Après le Rwanda, enquête sur les pensionnats ?
Une coalition d’avocats appelle la justice internationale à enquêter sur un crime contre l’humanité
OTTAWA | Après s’être penchée sur les massacres de l’ex-Yougoslavie et du Rwanda, la Cour pénale internationale devrait s’intéresser aux enfants morts dans les pensionnats autochtones canadiens, d’après une coalition de 15 avocats.
• À lire aussi: Ils témoignent de l’horreur des pensionnats
• À lire aussi: Pensionnats autochtones: Trudeau sermonne l’Église catholique
Le groupe a adressé une lettre à la Cour pénale internationale (CPI) pour lui demander d’enquêter sur la mort de 215 enfants au pensionnat autochtone de Kamloops, en Colombie-Britannique, pour déterminer s’il s’agit d’un crime contre l’humanité.
Ces crimes sont « des violations graves commises dans le cadre d'une attaque à grande échelle contre toute population civile ». Ils regroupent notamment le meurtre, le viol, l'emprisonnement et les disparitions forcées.
Pour Me Branden Miller, qui dirige la coalition, le drame de Kamloops répond à cette définition et la CPI a compétence pour agir, car ce crime a été commis en sol canadien par des agents du Vatican avec la complicité de l’État.

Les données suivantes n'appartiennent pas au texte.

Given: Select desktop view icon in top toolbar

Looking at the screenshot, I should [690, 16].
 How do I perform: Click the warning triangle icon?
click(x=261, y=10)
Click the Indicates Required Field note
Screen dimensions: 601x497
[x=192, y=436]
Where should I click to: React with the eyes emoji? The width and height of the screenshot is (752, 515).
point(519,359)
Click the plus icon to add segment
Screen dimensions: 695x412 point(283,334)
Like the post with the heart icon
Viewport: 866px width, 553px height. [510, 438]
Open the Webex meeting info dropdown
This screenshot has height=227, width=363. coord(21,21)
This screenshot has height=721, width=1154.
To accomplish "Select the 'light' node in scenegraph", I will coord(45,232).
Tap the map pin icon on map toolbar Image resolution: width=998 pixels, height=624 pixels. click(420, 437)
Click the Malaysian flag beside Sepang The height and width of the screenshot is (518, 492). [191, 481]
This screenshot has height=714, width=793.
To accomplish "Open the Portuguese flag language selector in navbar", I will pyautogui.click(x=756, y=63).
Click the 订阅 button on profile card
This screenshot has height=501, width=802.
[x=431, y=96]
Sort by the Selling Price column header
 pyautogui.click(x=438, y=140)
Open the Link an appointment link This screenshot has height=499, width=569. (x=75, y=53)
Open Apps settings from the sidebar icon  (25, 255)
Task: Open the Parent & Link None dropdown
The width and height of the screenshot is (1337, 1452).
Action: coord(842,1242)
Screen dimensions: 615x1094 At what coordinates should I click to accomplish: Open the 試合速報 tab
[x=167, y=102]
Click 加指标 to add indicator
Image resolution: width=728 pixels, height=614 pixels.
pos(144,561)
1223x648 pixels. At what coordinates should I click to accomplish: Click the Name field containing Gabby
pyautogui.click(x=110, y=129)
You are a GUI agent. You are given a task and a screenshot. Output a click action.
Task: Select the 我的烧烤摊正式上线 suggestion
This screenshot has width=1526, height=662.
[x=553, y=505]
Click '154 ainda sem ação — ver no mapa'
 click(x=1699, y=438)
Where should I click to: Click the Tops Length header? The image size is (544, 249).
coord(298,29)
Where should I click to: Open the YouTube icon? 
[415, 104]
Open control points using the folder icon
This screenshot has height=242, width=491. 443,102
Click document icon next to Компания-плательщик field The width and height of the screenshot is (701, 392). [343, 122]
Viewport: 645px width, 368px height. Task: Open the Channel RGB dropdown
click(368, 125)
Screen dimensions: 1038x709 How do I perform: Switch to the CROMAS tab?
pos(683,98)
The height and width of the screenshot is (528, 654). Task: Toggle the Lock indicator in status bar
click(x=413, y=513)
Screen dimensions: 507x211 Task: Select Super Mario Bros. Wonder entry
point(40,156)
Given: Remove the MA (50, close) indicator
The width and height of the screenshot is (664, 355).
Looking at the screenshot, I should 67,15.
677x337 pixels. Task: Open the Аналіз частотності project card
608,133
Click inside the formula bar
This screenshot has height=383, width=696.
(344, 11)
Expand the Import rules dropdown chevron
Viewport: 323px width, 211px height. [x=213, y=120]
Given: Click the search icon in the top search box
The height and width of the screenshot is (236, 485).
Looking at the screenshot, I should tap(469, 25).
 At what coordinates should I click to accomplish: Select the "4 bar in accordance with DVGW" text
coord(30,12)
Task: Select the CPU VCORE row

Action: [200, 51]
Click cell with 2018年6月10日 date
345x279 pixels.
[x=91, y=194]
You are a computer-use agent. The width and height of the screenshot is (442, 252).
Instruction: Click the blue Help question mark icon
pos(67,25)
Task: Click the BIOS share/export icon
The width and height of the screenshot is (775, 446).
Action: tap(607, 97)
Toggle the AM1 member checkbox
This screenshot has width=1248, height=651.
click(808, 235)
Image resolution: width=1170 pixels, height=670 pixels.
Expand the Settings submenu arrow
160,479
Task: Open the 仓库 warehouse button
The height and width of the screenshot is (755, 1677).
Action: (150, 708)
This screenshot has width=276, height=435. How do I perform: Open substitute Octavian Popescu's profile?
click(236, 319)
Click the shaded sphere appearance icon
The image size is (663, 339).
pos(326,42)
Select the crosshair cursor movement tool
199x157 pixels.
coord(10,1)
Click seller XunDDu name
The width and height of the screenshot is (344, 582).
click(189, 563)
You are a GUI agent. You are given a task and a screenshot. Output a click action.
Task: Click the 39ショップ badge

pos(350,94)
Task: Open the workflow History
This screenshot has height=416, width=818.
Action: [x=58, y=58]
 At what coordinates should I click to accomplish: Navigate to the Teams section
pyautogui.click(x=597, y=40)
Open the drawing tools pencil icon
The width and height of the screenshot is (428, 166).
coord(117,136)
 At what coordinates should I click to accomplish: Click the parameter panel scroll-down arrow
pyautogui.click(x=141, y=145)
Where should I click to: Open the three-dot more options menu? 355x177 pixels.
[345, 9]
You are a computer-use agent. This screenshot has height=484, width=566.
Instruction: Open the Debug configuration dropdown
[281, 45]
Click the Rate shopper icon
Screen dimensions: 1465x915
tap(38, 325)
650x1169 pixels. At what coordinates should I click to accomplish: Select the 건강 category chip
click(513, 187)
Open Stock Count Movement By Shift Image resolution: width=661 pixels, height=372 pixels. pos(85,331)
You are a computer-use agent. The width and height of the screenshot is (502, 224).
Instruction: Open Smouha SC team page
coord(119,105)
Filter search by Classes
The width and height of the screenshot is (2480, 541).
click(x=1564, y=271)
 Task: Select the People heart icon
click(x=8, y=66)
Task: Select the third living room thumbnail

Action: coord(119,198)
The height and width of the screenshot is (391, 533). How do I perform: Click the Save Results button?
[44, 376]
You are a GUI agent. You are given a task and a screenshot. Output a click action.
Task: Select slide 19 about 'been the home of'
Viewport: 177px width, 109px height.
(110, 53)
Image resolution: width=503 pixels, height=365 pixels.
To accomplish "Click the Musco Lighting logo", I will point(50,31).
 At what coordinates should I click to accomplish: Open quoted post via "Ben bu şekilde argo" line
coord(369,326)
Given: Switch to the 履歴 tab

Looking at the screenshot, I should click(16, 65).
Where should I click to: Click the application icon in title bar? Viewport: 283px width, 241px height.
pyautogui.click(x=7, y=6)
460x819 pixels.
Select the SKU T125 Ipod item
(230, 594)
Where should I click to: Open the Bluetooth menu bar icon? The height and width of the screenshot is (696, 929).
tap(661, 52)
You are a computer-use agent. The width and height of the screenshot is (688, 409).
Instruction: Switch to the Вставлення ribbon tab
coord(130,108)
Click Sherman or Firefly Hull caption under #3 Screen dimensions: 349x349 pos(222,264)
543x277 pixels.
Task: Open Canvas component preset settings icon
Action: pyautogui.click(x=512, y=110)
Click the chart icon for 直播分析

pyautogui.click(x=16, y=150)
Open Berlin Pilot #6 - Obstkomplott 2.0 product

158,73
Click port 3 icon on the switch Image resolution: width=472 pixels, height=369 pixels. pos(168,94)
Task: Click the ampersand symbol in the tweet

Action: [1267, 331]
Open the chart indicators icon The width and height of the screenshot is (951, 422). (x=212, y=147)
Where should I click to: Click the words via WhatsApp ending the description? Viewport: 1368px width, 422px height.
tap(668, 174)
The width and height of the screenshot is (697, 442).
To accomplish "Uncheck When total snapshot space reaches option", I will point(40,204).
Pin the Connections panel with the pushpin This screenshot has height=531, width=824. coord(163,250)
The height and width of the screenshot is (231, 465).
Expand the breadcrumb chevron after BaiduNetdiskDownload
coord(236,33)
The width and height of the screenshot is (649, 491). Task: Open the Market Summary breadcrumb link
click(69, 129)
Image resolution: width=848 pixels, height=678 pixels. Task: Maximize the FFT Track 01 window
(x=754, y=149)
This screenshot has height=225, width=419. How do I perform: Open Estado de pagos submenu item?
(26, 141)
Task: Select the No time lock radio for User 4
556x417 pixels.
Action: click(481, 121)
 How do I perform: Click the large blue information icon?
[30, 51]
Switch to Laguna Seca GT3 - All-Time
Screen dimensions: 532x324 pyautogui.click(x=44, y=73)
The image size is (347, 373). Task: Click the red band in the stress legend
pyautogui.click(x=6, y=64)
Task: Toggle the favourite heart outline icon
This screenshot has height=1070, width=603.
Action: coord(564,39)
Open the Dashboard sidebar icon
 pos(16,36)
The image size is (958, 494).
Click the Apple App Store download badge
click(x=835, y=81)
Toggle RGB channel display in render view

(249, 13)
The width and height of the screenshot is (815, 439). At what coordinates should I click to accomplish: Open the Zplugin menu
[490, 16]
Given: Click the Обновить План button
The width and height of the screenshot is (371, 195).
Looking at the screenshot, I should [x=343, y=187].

« Le gouvernement canadien était parfaitement au fait de ces violations des droits humains – documentées depuis des années », souligne Amnistie internationale Canada.
La CPI entreprend des poursuites lorsque les pays ne veulent ou ne peuvent pas le faire. Elle a notamment le pouvoir de contraindre les parties à divulguer toutes les informations et tous les documents relatifs à l'enquête, ce que l’État canadien et l’Église refusent de faire depuis des années.
PROCÉDURE SOUHAITABLE ?
Frédéric Mégret, codirecteur du centre sur les droits de la personne et le pluralisme juridique à l’Université McGill, doute toutefois qu’une procédure devant la CPI soit possible ou souhaitable.
« En droit canadien, tuer quelqu’un a des conséquences criminelles. Le premier réflexe doit être de traiter l’affaire sous l’égide du Code pénal canadien. Ce serait infiniment moins compliqué », explique-t-il.
« Une enquête criminelle doit être menée pour que l’on sache qui sont ces enfants, quand et comment ils sont morts et qui est responsable de leur mort », renchérit l’historienne Emma Anderson, du Département des études classiques et religieuses de l'Université d'Ottawa.
M. Mégret met toutefois en garde contre la recherche de culpabilités individuelles dans ce dossier, car « on risquerait de passer à côté du caractère systémique du problème et de la responsabilité collective ».